*EXERCISE BRIEF*:
Wherever the word "agent" shows up in the data, report the line it sits in.

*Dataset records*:
====
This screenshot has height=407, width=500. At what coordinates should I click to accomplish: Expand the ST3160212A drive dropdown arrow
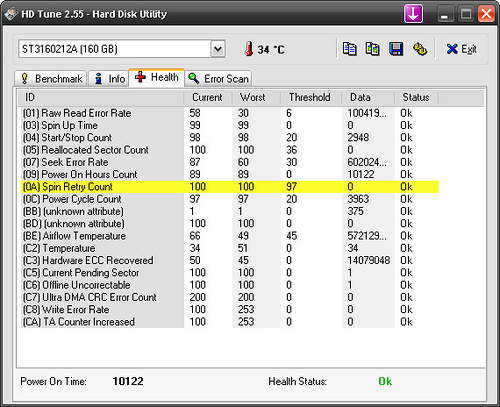(x=218, y=49)
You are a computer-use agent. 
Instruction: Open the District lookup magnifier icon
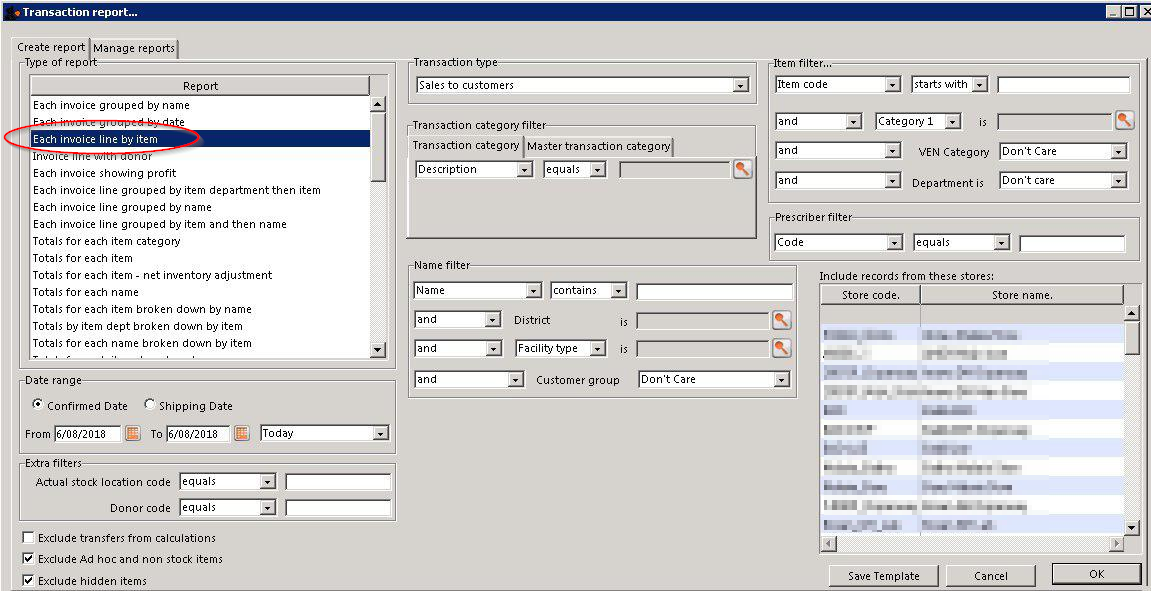click(781, 320)
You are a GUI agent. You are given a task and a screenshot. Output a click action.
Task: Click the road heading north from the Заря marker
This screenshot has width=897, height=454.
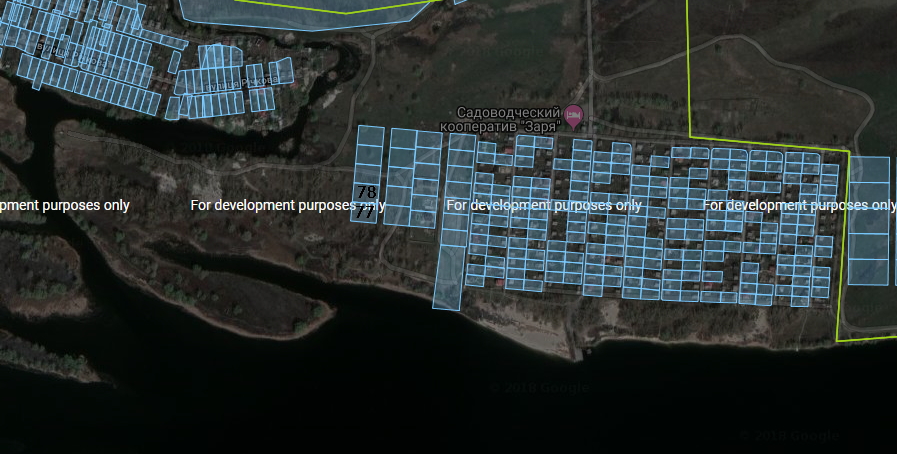pyautogui.click(x=590, y=60)
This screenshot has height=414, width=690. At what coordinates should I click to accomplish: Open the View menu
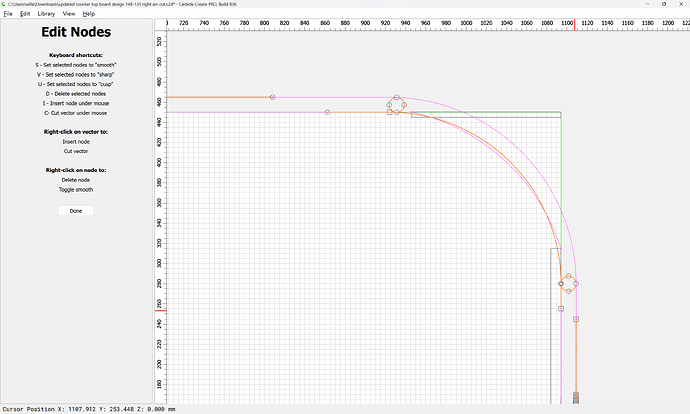click(68, 14)
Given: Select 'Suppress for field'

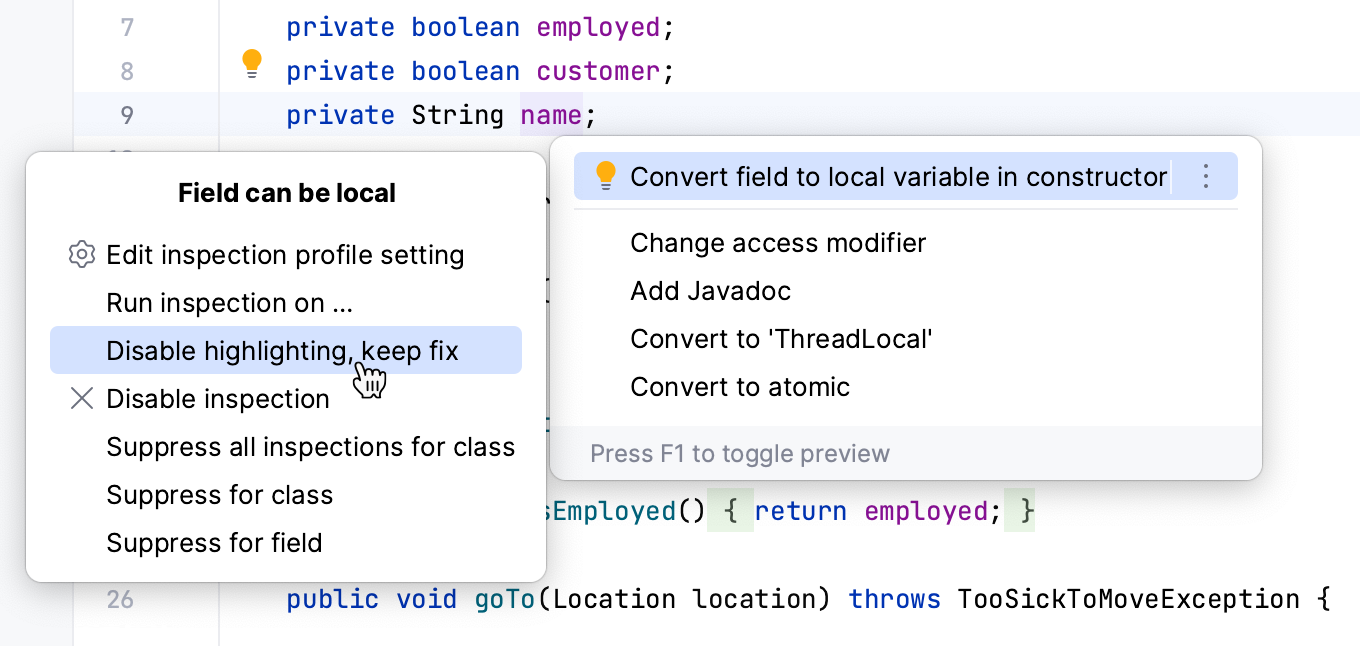Looking at the screenshot, I should pyautogui.click(x=214, y=543).
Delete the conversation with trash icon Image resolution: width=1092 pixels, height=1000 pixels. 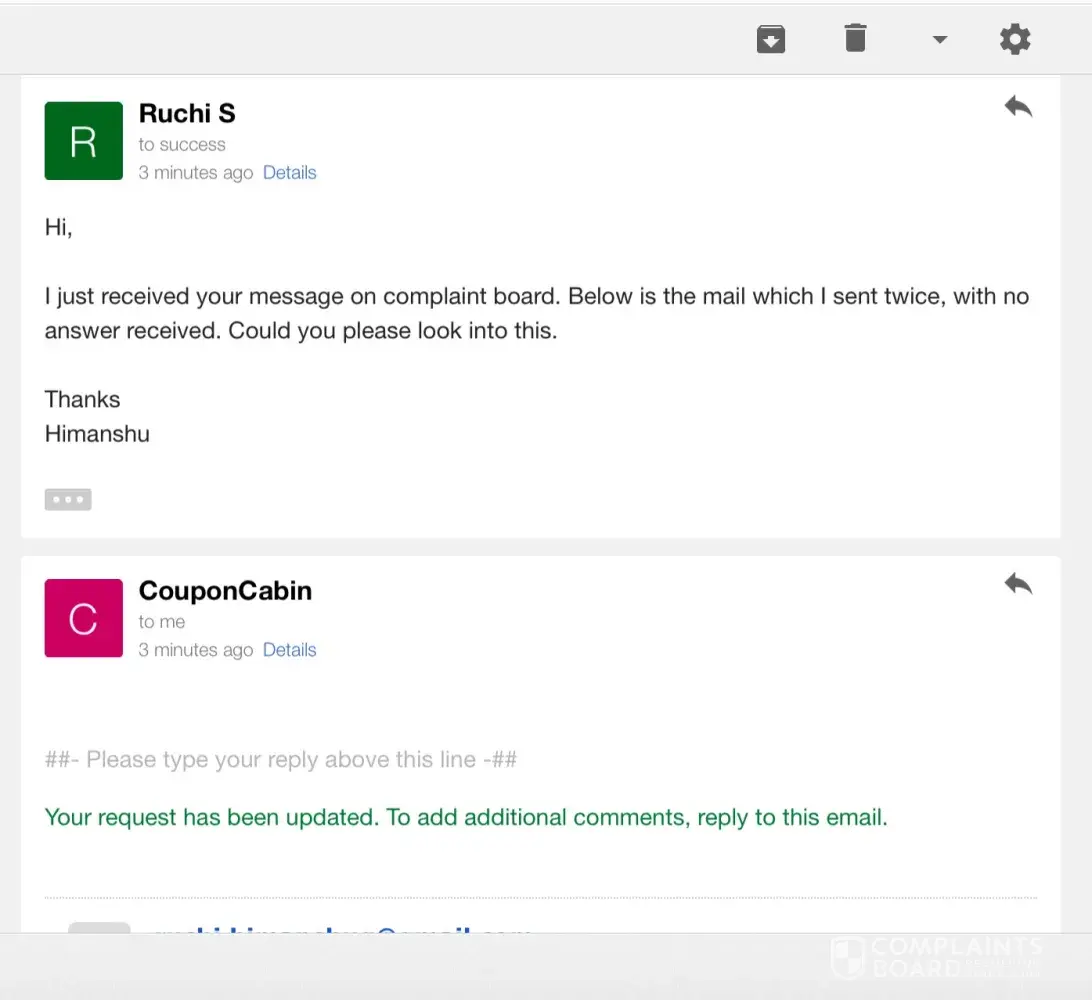click(855, 39)
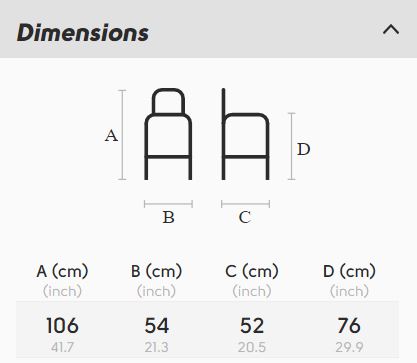
Task: Select the A (cm) column header
Action: click(62, 271)
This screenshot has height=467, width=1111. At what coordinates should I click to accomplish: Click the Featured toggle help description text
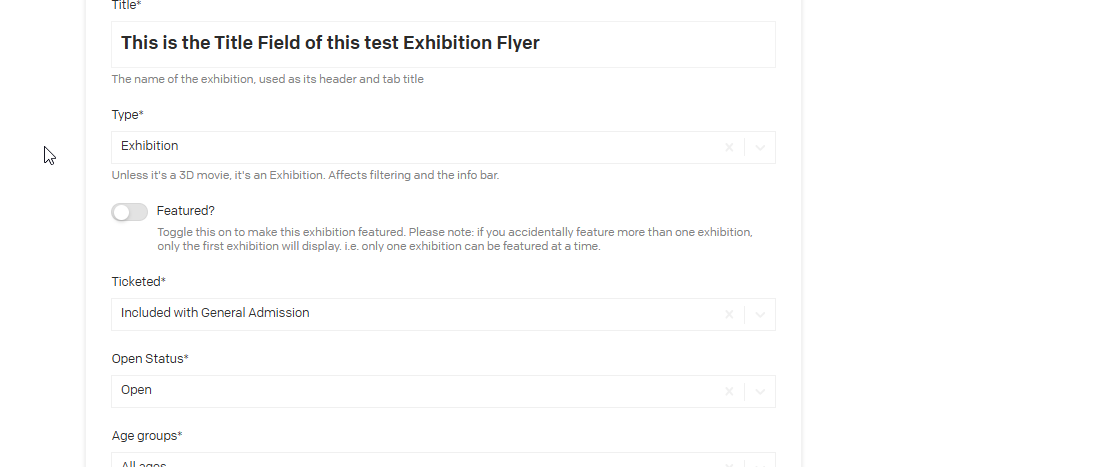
====
*SOLUTION*:
You are a computer-use agent. 
You are a GUI agent. You are given a task and a screenshot. Output a click action.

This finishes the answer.